Many of the same factors that affect regular mortgage approvals affect preapproval mortgages.
Credit. Your credit history and credit score affect what loan programs, interest rates and down payment amount may be required on your loan.
• Employment and Income.
• Debt-to-Income Ratios.
• What Not to Do.
Your credit history and credit score affect what loan programs, interest rates and down payment amount may be required on your loan. Usually minor credit issues will not cause a loan to be denied, but they can lower your credit score and cause your interest rate to increase. The amount of the minimum payments already owed will affect how much home you can purchase.
Employment and Income
Your employment type and income history helps determine how much home you can afford. The preferred borrower works for a company and receives a regular salary or steady hourly pay. Lenders also offer loans to borrowers who are self-employed, or receive other types of no employment income such as retirement, social security, alimony and child support. Lenders examine these types of income ensuring there is a sufficient history of stable income and a likelihood of continuance for 3 years after the loan closes.
Lenders calculate your gross monthly income (amount of income before taxes or any deductions). They add up the minimum debts reflected on your credit report with any alimony or child support you must pay and combine it with the proposed mortgage payment.

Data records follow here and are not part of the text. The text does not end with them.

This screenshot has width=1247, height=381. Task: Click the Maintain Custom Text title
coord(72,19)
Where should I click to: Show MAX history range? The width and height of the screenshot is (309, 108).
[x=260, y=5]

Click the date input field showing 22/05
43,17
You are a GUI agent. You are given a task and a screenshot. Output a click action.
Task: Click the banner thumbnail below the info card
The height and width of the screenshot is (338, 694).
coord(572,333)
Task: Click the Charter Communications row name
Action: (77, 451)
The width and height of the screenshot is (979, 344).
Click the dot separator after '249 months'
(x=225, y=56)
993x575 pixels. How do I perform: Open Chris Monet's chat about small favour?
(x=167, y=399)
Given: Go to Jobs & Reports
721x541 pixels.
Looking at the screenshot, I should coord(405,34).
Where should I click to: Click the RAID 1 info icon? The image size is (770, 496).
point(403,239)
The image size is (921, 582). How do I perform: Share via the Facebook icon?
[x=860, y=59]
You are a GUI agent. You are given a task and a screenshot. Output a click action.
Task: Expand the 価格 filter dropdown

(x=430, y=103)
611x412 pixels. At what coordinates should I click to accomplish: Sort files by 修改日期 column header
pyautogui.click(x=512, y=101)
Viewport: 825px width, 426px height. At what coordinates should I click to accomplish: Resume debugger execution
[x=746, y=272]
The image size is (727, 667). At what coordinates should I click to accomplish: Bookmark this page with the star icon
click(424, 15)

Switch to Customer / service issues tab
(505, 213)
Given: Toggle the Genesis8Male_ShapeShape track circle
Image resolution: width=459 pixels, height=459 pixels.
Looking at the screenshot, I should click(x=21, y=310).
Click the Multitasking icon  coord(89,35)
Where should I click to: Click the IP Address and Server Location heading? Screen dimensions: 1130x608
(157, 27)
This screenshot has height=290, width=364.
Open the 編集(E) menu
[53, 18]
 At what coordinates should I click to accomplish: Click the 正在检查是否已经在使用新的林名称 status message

This amount is divided by the gross monthly income to determine your debt-to-income, or DTI, ratio. A homebuyer who earns R7500 gross income each month with R9000 of debt each month and wants to purchase a home with a mortgage requiring a R17000 monthly mortgage payment has a DTI of 33.84 percent. This is well within most mortgage requirements. Most mortgage companies want a DTI that does not exceed 40 to 45 percent.
Even if you are able to qualify for a zero down mortgage program, there are closing costs that must be paid when the loan closes. Some loan programs require the homebuyer to have reserves in the bank after all closing costs and the down payment have been paid. Your lender will require you to provide asset statements documenting where the funds to close are coming from.
What Not to Do
Do not make any other major financial changes. Even though you are preapproved, the lender can re-pull your credit report and will verify the information you gave. Do not make the mistake of buying a new car or obtaining any new debt–this can lower your credit score because of the new trade line and cause your DTI to go above approved levels. Avoid changing jobs during the home buying process. This will delay your full approval when a home is found, and if you are using income such as bonus and overtime to qualify, they may be disallowed, thus lowering your DTI and causing the lender to decline your loan.